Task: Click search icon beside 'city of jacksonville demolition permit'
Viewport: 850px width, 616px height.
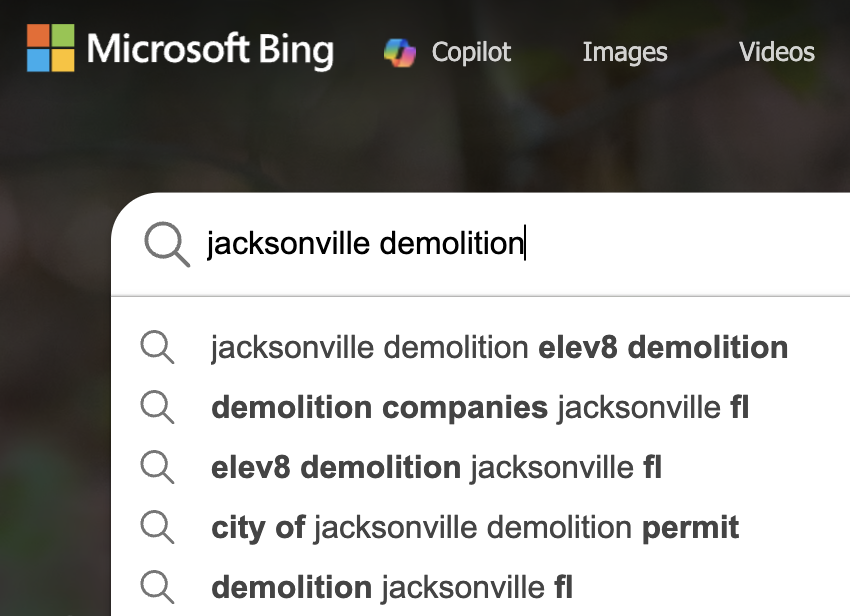Action: coord(157,527)
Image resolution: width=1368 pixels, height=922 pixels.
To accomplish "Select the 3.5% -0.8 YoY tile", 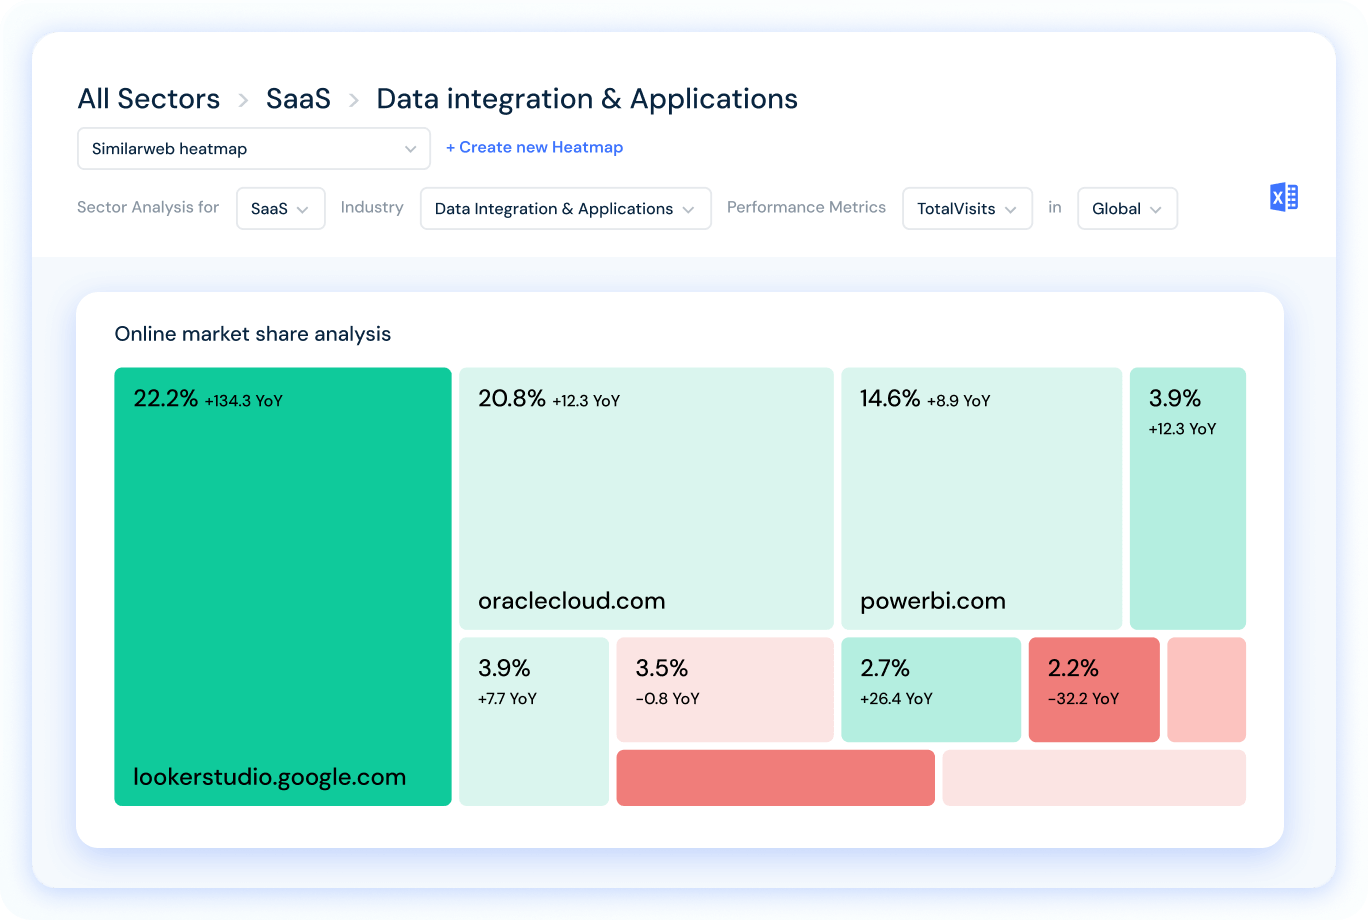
********************
▸ **Work instructions**
Write out each entry exactly as given, but skip the pictures.

▸ **Task result**
Task: Click search icon beside 'city of jacksonville demolition permit'
Viewport: 850px width, 616px height.
Action: coord(157,527)
Image resolution: width=1368 pixels, height=922 pixels.
To accomplish "Select the 3.5% -0.8 YoY tile", 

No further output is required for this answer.